** Goal of the exercise **
Return, exactly and in full, the lines of the records below starting at the one with "Where should I click to: Zoom" and ending at the one with "The width and height of the screenshot is (424, 463).", and no other lines.
*** Block opens ***
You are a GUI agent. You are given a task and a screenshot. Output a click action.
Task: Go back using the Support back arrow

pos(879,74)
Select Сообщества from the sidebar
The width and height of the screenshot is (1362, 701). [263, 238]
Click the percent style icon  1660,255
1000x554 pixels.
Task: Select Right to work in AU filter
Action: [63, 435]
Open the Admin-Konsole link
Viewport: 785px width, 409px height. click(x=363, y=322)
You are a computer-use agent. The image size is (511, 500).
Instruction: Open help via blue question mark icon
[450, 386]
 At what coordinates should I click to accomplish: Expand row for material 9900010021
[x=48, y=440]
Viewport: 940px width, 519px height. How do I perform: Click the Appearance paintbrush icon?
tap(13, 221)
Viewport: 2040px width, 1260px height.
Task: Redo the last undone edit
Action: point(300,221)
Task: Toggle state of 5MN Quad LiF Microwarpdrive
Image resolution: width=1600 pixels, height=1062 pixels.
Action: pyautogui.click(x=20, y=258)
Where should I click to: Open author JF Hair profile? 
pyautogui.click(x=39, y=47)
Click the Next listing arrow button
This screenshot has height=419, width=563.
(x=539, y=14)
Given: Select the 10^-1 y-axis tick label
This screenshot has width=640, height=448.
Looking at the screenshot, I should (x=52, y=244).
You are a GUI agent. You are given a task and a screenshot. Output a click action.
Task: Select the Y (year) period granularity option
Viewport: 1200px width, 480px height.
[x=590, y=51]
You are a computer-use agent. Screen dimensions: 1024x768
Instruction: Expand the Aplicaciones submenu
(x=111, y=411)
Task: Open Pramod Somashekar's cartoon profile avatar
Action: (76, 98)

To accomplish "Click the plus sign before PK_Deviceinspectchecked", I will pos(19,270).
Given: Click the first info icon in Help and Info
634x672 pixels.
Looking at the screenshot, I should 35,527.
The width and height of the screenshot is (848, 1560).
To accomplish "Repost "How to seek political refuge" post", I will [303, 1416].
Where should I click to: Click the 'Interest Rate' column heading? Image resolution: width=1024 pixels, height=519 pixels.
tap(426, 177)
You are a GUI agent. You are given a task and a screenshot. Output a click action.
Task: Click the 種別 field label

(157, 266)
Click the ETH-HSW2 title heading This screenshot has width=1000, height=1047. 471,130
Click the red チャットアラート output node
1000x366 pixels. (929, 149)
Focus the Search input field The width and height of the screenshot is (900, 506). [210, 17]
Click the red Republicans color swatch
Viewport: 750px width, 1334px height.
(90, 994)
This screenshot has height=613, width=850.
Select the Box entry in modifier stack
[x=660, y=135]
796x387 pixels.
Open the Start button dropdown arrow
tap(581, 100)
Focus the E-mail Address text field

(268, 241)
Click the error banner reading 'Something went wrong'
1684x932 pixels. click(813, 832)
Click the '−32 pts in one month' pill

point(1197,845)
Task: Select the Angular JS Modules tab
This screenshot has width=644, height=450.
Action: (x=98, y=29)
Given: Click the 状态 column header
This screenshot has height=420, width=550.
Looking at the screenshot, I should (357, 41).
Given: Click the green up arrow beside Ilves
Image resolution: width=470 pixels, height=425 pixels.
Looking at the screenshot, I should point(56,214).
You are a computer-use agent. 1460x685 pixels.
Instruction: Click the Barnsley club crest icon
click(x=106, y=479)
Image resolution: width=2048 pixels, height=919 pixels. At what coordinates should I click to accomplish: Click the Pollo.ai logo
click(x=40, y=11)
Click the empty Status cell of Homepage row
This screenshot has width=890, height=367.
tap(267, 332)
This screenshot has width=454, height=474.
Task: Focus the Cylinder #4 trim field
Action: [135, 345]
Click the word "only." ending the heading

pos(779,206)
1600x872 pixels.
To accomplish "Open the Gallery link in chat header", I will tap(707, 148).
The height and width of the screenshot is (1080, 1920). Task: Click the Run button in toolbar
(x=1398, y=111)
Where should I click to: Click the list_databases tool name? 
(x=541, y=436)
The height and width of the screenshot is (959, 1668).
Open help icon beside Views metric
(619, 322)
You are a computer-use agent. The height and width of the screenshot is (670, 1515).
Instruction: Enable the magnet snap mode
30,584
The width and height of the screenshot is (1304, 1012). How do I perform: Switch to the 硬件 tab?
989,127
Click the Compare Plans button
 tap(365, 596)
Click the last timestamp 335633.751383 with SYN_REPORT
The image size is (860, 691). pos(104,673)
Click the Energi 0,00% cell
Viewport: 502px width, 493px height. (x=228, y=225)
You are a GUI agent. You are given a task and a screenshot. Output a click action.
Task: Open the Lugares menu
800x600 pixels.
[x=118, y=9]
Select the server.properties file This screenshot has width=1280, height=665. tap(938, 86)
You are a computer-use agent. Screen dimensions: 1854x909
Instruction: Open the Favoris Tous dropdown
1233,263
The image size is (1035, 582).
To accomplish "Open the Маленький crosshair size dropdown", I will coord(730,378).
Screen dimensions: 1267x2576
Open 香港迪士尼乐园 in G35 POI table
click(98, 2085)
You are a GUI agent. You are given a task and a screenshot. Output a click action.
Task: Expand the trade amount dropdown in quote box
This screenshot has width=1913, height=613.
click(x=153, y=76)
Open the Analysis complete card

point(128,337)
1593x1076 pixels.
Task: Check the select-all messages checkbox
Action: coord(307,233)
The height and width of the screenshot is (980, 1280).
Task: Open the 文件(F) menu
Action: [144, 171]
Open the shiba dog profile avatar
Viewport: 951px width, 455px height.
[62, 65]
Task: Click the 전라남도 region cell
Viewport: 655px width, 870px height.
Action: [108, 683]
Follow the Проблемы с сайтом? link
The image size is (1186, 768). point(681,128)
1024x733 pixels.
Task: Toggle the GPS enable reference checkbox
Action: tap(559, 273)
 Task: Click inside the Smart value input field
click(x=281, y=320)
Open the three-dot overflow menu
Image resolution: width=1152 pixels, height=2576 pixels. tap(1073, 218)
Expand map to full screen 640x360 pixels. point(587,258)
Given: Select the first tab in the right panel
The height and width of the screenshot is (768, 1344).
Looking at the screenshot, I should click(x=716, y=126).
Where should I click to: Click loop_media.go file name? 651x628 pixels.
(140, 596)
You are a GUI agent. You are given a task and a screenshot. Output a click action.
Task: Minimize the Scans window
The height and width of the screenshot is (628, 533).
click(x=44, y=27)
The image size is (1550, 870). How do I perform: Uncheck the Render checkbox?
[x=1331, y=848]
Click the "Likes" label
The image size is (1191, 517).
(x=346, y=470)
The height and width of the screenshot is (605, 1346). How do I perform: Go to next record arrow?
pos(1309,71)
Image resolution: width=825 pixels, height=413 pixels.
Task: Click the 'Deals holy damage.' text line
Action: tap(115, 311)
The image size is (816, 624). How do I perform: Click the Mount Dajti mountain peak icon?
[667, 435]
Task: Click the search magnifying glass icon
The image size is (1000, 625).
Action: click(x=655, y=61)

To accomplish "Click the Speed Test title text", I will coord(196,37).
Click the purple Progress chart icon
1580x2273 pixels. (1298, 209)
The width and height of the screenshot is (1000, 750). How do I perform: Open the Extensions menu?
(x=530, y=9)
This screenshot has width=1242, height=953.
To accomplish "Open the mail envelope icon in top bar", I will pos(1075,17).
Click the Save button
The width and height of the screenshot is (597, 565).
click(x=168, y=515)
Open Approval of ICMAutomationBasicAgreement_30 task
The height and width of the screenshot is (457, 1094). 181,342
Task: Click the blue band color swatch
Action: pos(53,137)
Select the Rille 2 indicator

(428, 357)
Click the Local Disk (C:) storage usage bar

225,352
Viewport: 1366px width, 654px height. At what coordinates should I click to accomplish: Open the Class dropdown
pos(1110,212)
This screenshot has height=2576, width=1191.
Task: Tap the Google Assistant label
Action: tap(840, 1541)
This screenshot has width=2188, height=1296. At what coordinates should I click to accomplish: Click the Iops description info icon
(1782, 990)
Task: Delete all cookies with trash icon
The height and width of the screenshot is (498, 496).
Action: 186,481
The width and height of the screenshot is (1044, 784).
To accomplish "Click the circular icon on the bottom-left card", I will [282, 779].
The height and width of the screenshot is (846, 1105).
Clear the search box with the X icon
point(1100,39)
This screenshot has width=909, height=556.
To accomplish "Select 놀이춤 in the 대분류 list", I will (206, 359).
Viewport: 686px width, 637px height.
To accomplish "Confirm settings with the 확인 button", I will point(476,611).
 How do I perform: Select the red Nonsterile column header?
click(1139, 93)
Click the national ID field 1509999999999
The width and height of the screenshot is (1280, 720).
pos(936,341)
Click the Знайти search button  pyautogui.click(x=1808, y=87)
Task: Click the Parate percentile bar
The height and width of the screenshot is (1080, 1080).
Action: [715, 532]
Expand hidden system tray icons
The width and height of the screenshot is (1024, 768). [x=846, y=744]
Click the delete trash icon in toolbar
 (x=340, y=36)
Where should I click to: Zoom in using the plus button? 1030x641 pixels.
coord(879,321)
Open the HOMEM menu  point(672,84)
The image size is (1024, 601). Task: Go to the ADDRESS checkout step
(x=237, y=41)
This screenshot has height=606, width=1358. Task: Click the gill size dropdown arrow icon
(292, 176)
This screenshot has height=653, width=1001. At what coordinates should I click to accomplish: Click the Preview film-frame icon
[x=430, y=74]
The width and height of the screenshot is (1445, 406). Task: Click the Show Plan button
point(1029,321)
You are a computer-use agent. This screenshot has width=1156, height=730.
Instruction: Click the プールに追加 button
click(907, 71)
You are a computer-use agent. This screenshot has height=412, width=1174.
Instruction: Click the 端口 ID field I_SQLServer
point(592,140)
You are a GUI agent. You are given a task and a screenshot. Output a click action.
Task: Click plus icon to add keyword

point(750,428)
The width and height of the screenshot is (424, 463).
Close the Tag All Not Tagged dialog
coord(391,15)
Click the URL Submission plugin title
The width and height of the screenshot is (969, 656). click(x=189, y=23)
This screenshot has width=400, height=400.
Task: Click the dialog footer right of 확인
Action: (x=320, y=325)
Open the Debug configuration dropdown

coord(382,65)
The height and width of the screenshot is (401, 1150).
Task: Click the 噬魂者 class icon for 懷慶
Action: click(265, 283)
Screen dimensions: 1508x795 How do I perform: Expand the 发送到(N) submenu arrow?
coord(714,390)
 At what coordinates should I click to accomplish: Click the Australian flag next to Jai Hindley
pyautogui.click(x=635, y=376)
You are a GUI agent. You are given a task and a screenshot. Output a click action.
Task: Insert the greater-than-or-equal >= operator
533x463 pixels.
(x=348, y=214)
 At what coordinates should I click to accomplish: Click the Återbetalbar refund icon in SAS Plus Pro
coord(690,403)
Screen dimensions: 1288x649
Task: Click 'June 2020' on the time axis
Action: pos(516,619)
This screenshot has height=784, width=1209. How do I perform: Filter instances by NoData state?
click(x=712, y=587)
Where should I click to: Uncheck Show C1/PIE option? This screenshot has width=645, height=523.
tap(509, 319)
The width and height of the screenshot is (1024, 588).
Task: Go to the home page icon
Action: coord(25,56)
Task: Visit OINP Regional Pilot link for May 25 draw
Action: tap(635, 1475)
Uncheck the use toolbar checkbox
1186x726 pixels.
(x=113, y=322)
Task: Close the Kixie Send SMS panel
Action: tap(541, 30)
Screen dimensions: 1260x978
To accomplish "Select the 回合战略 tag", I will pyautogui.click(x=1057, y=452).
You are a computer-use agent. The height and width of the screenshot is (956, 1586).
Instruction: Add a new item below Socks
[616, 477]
*** Block closes ***
** Exercise solution **
Where should I click to: Zoom in using the plus button? 1030x641 pixels.
coord(879,321)
Open the HOMEM menu  point(672,84)
The image size is (1024, 601). Task: Go to the ADDRESS checkout step
(x=237, y=41)
This screenshot has height=606, width=1358. Task: Click the gill size dropdown arrow icon
(292, 176)
This screenshot has height=653, width=1001. At what coordinates should I click to accomplish: Click the Preview film-frame icon
[x=430, y=74]
The width and height of the screenshot is (1445, 406). Task: Click the Show Plan button
point(1029,321)
You are a computer-use agent. This screenshot has width=1156, height=730.
Instruction: Click the プールに追加 button
click(907, 71)
You are a computer-use agent. This screenshot has height=412, width=1174.
Instruction: Click the 端口 ID field I_SQLServer
point(592,140)
You are a GUI agent. You are given a task and a screenshot. Output a click action.
Task: Click plus icon to add keyword

point(750,428)
The width and height of the screenshot is (424, 463).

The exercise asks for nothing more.